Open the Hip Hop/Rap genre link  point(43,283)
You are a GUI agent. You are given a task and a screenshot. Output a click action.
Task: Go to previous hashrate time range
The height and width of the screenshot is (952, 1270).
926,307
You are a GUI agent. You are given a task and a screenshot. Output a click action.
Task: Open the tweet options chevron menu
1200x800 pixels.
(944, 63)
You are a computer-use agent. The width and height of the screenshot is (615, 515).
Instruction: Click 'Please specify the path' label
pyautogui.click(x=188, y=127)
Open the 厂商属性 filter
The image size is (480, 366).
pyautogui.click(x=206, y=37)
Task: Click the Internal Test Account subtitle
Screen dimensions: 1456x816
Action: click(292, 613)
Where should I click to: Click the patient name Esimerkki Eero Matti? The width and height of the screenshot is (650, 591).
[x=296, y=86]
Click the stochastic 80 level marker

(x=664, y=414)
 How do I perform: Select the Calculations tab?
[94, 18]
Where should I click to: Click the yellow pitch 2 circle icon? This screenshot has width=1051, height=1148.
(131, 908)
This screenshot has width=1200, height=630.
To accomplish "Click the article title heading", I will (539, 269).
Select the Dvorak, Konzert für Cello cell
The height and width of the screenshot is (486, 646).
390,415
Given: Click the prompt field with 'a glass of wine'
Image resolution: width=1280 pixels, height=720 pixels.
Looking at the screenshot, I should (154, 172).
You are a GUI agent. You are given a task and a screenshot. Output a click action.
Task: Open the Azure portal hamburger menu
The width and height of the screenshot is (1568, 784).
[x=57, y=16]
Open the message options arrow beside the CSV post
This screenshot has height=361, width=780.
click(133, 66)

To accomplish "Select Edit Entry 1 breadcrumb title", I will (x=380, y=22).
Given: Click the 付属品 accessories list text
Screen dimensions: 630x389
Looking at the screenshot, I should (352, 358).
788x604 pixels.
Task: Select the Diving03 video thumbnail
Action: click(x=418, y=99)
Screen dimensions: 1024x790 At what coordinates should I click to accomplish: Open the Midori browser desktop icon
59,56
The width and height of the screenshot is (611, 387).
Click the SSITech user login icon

● **Exercise prompt**
Please repeat the items verbatim, beginning at the line that contains "Task: Click the" and stopping after the last line of the items.

● **Solved problem**
Task: Click the Internal Test Account subtitle
Screen dimensions: 1456x816
Action: click(292, 613)
Where should I click to: Click the patient name Esimerkki Eero Matti? The width and height of the screenshot is (650, 591).
[x=296, y=86]
Click the stochastic 80 level marker

(x=664, y=414)
 How do I perform: Select the Calculations tab?
[94, 18]
Where should I click to: Click the yellow pitch 2 circle icon? This screenshot has width=1051, height=1148.
(131, 908)
This screenshot has width=1200, height=630.
To accomplish "Click the article title heading", I will (539, 269).
Select the Dvorak, Konzert für Cello cell
The height and width of the screenshot is (486, 646).
390,415
Given: Click the prompt field with 'a glass of wine'
Image resolution: width=1280 pixels, height=720 pixels.
Looking at the screenshot, I should (154, 172).
You are a GUI agent. You are given a task and a screenshot. Output a click action.
Task: Open the Azure portal hamburger menu
The width and height of the screenshot is (1568, 784).
[x=57, y=16]
Open the message options arrow beside the CSV post
This screenshot has height=361, width=780.
click(133, 66)

To accomplish "Select Edit Entry 1 breadcrumb title", I will (x=380, y=22).
Given: Click the 付属品 accessories list text
Screen dimensions: 630x389
Looking at the screenshot, I should (352, 358).
788x604 pixels.
Task: Select the Diving03 video thumbnail
Action: click(x=418, y=99)
Screen dimensions: 1024x790 At what coordinates should I click to accomplish: Open the Midori browser desktop icon
59,56
The width and height of the screenshot is (611, 387).
Click the SSITech user login icon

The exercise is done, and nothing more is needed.